For each class y and pixel i, estimate P(x_i = 1 \mid y) from the training set. With Laplace smoothing to avoid zeros:

label, type(label), label.dtype
images, labels = mnist_train[10:38]
images.shape, labels.shape
d2l.show_images(images, 2, 9);

Training: just count

Training is counting, not gradient descent: estimate class priors and per-pixel likelihoods directly from the labeled examples.

X, Y = mnist_train[:]  # All training examples

n_y = np.zeros((10))
for y in range(10):
    n_y[y] = (Y == y).sum()
P_y = n_y / n_y.sum()
P_y
n_x = np.zeros((10, 28, 28))
for y in range(10):
    n_x[y] = np.array(X.asnumpy()[Y.asnumpy() == y].sum(axis=0))
P_xy = (n_x + 1) / (n_y + 2).reshape(10, 1, 1)

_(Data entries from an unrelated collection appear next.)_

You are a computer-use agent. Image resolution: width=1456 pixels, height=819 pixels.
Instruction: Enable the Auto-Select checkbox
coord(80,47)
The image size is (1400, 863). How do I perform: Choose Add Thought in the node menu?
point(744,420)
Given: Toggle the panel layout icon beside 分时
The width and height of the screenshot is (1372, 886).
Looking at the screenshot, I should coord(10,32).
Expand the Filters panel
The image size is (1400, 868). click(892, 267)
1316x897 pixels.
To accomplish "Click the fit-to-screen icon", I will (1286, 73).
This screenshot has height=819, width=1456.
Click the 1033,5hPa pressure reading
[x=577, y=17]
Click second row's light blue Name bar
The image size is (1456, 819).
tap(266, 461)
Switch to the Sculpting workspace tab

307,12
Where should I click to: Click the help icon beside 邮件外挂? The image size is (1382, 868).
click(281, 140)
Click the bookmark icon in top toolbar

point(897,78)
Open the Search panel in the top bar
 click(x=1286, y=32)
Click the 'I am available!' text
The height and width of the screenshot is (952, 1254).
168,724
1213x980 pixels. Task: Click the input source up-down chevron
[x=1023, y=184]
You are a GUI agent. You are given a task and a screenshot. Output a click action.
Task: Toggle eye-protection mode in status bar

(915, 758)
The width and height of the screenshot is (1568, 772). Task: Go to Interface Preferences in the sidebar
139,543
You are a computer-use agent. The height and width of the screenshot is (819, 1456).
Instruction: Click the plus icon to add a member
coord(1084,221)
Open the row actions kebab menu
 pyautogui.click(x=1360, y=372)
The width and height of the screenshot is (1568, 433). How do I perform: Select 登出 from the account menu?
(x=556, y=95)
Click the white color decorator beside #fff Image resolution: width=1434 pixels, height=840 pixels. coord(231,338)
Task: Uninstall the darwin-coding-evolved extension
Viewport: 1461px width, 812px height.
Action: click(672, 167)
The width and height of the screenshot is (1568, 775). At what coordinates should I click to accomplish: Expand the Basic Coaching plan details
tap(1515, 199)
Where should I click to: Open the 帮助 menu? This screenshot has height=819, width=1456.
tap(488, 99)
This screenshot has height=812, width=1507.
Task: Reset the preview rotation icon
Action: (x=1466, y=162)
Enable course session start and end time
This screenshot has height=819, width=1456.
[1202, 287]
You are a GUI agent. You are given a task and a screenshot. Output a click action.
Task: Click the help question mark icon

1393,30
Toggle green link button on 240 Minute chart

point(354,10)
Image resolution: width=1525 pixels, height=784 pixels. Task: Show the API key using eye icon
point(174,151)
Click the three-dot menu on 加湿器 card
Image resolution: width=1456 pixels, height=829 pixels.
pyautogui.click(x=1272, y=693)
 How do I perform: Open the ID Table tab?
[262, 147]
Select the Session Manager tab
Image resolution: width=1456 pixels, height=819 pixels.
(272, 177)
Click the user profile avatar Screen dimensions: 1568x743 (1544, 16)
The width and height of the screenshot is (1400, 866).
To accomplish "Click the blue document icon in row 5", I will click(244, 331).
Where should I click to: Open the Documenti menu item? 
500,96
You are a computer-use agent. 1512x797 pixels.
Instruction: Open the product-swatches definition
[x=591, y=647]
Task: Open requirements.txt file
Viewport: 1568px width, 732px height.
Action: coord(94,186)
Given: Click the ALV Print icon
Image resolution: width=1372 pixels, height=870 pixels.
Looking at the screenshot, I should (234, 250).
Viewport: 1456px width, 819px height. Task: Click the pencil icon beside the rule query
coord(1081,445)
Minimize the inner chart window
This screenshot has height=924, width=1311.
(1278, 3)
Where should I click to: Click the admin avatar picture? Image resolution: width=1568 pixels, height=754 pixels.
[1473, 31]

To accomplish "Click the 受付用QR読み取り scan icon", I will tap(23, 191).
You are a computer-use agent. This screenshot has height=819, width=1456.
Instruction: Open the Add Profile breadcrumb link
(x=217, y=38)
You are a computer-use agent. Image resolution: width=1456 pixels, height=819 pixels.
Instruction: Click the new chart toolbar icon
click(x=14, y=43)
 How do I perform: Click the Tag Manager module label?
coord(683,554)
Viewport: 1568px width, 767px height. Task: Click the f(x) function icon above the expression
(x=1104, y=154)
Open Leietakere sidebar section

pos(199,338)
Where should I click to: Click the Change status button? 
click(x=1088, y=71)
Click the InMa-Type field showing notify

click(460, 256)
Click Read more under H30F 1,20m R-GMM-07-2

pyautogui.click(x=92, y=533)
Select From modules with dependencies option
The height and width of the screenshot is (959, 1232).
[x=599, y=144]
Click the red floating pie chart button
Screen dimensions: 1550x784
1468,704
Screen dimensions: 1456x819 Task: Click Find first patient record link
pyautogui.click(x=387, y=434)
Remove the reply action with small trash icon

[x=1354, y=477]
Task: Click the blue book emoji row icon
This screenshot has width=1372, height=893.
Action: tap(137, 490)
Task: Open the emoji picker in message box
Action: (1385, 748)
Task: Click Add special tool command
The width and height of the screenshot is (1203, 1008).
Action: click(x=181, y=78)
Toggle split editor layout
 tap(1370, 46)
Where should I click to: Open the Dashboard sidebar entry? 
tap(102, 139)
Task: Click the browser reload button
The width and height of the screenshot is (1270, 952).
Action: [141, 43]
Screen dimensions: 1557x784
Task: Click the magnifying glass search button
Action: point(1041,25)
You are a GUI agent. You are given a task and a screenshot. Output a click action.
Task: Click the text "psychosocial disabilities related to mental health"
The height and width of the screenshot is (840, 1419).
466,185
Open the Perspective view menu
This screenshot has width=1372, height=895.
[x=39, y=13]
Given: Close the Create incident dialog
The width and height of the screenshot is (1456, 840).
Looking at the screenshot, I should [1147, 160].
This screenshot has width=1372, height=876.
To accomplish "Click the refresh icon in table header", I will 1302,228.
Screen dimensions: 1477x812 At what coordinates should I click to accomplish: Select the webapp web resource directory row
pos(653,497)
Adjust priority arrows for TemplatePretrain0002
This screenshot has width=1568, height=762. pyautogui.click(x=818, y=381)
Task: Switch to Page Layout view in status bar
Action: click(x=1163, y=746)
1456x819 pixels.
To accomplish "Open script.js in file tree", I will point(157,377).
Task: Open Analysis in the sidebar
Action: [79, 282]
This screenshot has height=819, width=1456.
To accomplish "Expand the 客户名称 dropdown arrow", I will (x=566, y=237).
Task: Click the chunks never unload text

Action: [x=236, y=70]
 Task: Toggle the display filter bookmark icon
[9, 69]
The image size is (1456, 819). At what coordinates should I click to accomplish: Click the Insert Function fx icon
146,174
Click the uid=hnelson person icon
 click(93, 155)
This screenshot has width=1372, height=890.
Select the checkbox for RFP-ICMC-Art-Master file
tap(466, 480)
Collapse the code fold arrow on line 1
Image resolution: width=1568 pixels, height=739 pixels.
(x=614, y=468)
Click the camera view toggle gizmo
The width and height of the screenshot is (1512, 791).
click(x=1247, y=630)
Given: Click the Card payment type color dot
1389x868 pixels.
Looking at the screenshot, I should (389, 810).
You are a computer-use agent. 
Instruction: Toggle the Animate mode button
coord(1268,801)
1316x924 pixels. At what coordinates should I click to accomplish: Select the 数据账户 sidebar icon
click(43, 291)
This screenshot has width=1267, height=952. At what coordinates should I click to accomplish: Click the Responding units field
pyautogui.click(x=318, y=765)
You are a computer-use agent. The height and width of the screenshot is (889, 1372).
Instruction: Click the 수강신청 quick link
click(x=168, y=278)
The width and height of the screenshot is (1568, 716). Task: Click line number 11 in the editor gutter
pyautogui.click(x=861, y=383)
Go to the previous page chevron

d2l.show_images(P_xy, 2, 5);

Training (cont.)

Training stores only class priors and per-class pixel probabilities; prediction multiplies those likelihood terms, usually in log-space.

def bayes_pred(x):
    x = np.expand_dims(x, axis=0)  # (28, 28) -> (1, 28, 28)
    p_xy = P_xy * x + (1 - P_xy)*(1 - x)
    p_xy = p_xy.reshape(10, -1).prod(axis=1)  # p(x|y)
    return np.array(p_xy) * P_y

image, label = mnist_test[0]
bayes_pred(image)
a = 0.1
print('underflow:', a**784)
print('logarithm is normal:', 784*math.log(a))

Predicting in log-space

Sums of logs instead of products of probabilities — avoids underflow:

log_P_xy = np.log(P_xy)
log_P_xy_neg = np.log(1 - P_xy)
log_P_y = np.log(P_y)

def bayes_pred_stable(x):
    x = np.expand_dims(x, axis=0)  # (28, 28) -> (1, 28, 28)
    p_xy = log_P_xy * x + log_P_xy_neg * (1 - x)
    p_xy = p_xy.reshape(10, -1).sum(axis=1)  # p(x|y)
    return p_xy + log_P_y

py = bayes_pred_stable(image)
py
# Convert label which is a scalar tensor of int32 dtype to a Python scalar
# integer for comparison
py.argmax(axis=0) == int(label)

Evaluating

The accuracy is useful mostly as a sanity check: on images, the conditional-independence assumption leaves visible performance on the table.

def predict(X):
    return [bayes_pred_stable(x).argmax(axis=0).astype(np.int32) for x in X]

X, y = mnist_test[:18]
preds = predict(X)
d2l.show_images(X, 2, 9, titles=[str(d) for d in preds]);
X, y = mnist_test[:]
preds = np.array(predict(X), dtype=np.int32)
float((preds == y).sum()) / len(y)  # Validation accuracy

Recap

  • Bayes rule + conditional independence = naive Bayes.
  • Training is one pass over the data — count and smooth.
  • Surprisingly competitive baseline for text classification (sparse features, large vocab).
  • Bad on images (independence is too wrong) — but a great teaching example for Bayesian classification.